• [Supplied data]:
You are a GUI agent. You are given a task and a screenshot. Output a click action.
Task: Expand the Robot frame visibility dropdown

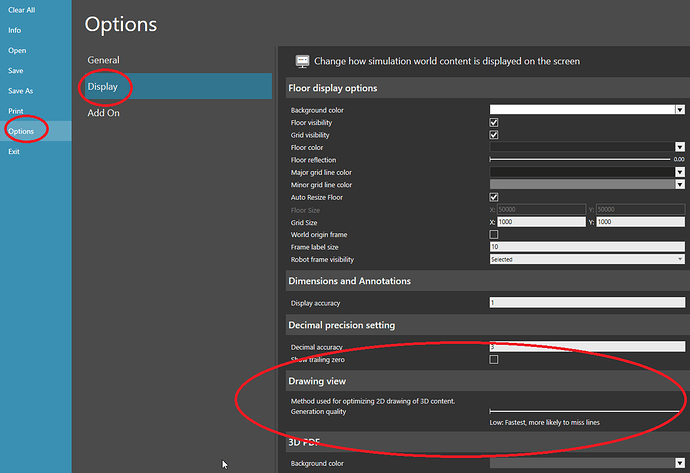[x=679, y=259]
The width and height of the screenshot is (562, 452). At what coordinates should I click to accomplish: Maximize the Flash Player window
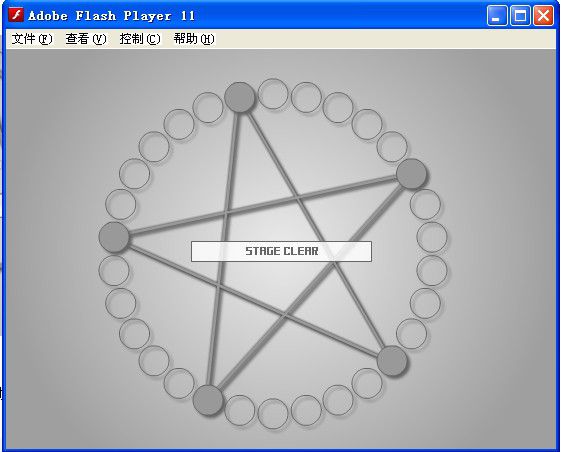(520, 15)
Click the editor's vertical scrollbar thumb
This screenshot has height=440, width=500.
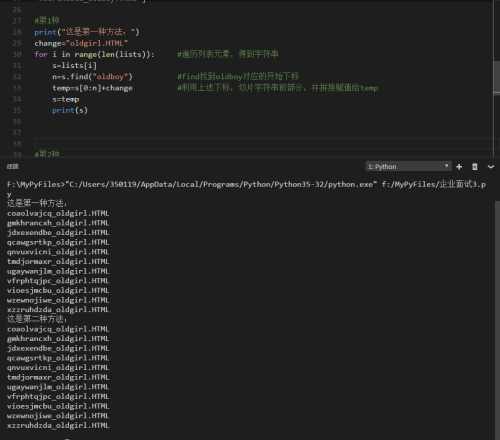pos(496,76)
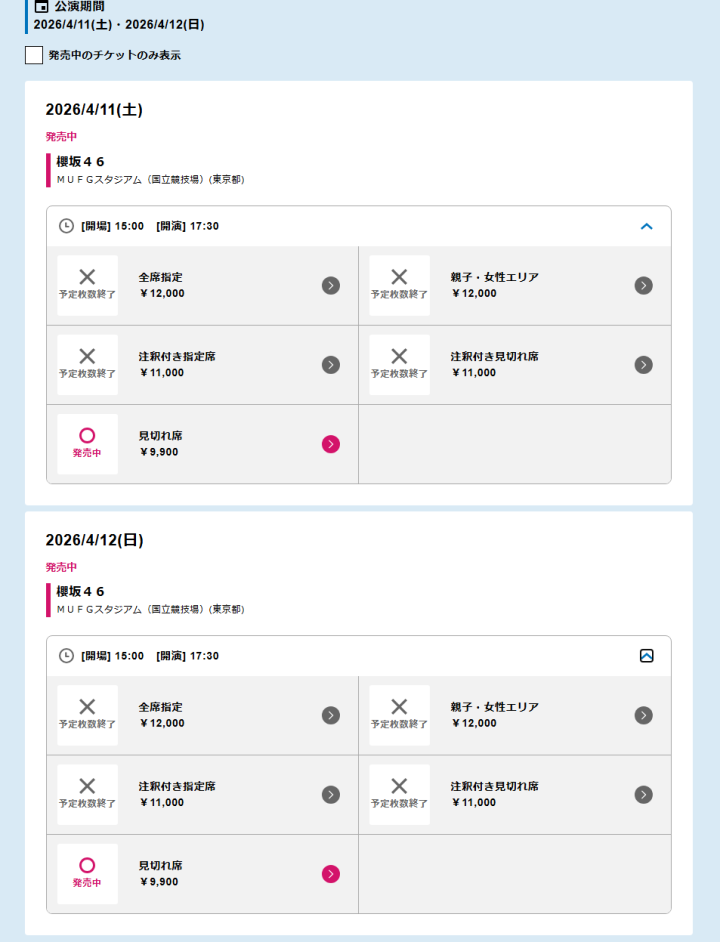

• [About this exercise]: Return the complete material above exactly, with no picture.

• [Task response]:
You are a GUI agent. You are given a task and a screenshot. Output a click action.
Task: Expand the Robot frame visibility dropdown

[x=679, y=259]
The width and height of the screenshot is (562, 452). At what coordinates should I click to accomplish: Maximize the Flash Player window
(520, 15)
Click the editor's vertical scrollbar thumb
This screenshot has height=440, width=500.
pos(496,76)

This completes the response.